===== DOCUMENT SEGMENT =====

The ability to load data persists through slicing the data:

[11]:

(
    mu.gt.slice_regions(data, "chr1:41007569-54616441")
    .fetch_sample("0040b1b6-b07a-4b6e-90ef-133523eaf412")
    .dims
)

INFO: Mutopia:Found 2343/388247 regions matching query.

[11]:

FrozenMappingWarningOnValuesAccess({'configuration': 2, 'context': 96, 'locus': 2343})

3. Plotting G-Tensor data¶

Plotting G-Tensors works by composing views - sections of the genome, and configs - the configuration of the tracks you want to plot. Configurations themselves are functions of views, and are data-independent descriptions of the plot you want to make.

The general form of a view is a list, tuple, or other iterable of plot elements, like tr.scale_bar, tr.scatterplot, tr.heatmap_plot, etc. Each of these plots are ultimately wrappers around the corresponding matplotlib plot, so you can pass the familiar keyword argument to configure plot aesthetics.

===== INFORMATION SHOWN =====

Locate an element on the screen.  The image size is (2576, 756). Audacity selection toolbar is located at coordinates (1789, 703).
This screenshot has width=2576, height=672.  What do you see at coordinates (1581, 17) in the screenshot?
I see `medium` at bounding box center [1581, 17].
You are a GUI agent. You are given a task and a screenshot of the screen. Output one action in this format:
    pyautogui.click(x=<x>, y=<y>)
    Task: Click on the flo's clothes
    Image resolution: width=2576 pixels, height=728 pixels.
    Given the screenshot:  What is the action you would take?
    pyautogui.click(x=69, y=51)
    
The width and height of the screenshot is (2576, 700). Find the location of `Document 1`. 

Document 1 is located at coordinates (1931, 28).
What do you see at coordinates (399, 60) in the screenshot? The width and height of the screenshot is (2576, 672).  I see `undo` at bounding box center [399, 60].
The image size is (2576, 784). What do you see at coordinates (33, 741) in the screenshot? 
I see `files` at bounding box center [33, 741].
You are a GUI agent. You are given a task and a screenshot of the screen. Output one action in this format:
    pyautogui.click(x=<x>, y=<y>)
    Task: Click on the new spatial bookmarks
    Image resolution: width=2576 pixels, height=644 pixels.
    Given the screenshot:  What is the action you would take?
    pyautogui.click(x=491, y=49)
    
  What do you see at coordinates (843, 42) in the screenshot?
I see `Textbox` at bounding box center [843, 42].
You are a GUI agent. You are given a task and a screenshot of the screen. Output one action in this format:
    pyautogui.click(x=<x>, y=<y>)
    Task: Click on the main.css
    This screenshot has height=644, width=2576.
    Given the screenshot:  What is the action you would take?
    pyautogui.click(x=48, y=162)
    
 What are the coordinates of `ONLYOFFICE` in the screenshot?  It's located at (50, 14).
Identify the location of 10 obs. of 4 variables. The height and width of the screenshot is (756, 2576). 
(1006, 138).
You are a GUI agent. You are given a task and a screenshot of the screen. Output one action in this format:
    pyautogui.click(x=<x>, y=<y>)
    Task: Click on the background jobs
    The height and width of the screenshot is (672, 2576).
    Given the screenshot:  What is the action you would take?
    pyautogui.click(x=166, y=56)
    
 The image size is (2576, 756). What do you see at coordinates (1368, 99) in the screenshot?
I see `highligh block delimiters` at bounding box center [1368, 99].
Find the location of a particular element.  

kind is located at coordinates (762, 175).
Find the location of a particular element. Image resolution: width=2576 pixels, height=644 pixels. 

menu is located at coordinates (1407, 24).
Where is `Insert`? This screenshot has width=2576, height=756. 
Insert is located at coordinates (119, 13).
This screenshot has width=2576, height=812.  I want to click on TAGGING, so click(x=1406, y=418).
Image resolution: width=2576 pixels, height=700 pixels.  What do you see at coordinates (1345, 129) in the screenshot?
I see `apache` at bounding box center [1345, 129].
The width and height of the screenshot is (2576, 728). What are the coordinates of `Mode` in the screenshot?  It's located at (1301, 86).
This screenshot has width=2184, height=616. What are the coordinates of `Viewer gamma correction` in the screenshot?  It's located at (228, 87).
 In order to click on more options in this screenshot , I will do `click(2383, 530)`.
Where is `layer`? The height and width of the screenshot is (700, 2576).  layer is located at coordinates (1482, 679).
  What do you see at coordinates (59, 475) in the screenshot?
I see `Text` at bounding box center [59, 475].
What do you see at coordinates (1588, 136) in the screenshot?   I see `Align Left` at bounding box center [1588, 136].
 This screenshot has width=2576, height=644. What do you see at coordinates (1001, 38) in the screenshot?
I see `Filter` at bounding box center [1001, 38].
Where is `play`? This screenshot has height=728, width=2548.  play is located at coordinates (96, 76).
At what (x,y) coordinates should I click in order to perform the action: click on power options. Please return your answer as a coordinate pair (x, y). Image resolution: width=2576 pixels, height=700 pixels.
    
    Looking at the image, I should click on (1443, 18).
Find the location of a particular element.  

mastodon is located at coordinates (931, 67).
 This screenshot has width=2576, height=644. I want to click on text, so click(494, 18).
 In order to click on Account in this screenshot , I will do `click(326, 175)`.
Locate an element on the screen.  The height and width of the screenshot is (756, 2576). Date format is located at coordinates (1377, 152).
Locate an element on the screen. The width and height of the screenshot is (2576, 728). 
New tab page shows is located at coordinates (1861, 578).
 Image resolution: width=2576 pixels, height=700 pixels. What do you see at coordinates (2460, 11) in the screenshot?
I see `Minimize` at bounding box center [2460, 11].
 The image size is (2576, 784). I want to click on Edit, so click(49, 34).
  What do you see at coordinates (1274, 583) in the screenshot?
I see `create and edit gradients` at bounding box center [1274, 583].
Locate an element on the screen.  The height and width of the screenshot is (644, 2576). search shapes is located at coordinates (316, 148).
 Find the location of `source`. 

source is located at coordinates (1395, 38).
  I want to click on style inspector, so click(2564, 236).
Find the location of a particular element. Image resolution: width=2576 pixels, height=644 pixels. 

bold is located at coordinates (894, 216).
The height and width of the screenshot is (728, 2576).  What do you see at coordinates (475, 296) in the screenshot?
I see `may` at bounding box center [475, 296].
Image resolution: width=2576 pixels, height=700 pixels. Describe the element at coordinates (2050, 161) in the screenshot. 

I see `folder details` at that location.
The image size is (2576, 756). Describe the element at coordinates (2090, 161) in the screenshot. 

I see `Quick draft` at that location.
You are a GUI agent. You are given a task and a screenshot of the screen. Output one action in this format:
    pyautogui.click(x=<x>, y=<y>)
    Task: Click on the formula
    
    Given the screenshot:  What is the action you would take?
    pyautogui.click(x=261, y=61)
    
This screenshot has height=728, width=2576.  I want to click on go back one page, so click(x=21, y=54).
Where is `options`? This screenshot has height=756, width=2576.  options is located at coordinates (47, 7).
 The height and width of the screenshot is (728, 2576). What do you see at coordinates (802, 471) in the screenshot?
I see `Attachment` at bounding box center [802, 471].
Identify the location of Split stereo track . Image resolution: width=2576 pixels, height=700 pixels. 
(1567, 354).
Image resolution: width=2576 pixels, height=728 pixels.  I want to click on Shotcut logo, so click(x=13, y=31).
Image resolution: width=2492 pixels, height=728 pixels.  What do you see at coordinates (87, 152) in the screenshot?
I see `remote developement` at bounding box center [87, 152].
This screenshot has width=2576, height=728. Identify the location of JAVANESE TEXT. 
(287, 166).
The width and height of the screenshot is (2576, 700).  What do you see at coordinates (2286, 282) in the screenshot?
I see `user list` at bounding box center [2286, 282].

=====

**ABOUT THIS EXERCISE**
Could you duplicate the part of the G-Tensor documentation between "INFO: Mutopia:Found 2343/388247" and "configure plot aesthetics.", inclusive?

**ANSWER BELOW**
INFO: Mutopia:Found 2343/388247 regions matching query.

[11]:

FrozenMappingWarningOnValuesAccess({'configuration': 2, 'context': 96, 'locus': 2343})

3. Plotting G-Tensor data¶

Plotting G-Tensors works by composing views - sections of the genome, and configs - the configuration of the tracks you want to plot. Configurations themselves are functions of views, and are data-independent descriptions of the plot you want to make.

The general form of a view is a list, tuple, or other iterable of plot elements, like tr.scale_bar, tr.scatterplot, tr.heatmap_plot, etc. Each of these plots are ultimately wrappers around the corresponding matplotlib plot, so you can pass the familiar keyword argument to configure plot aesthetics.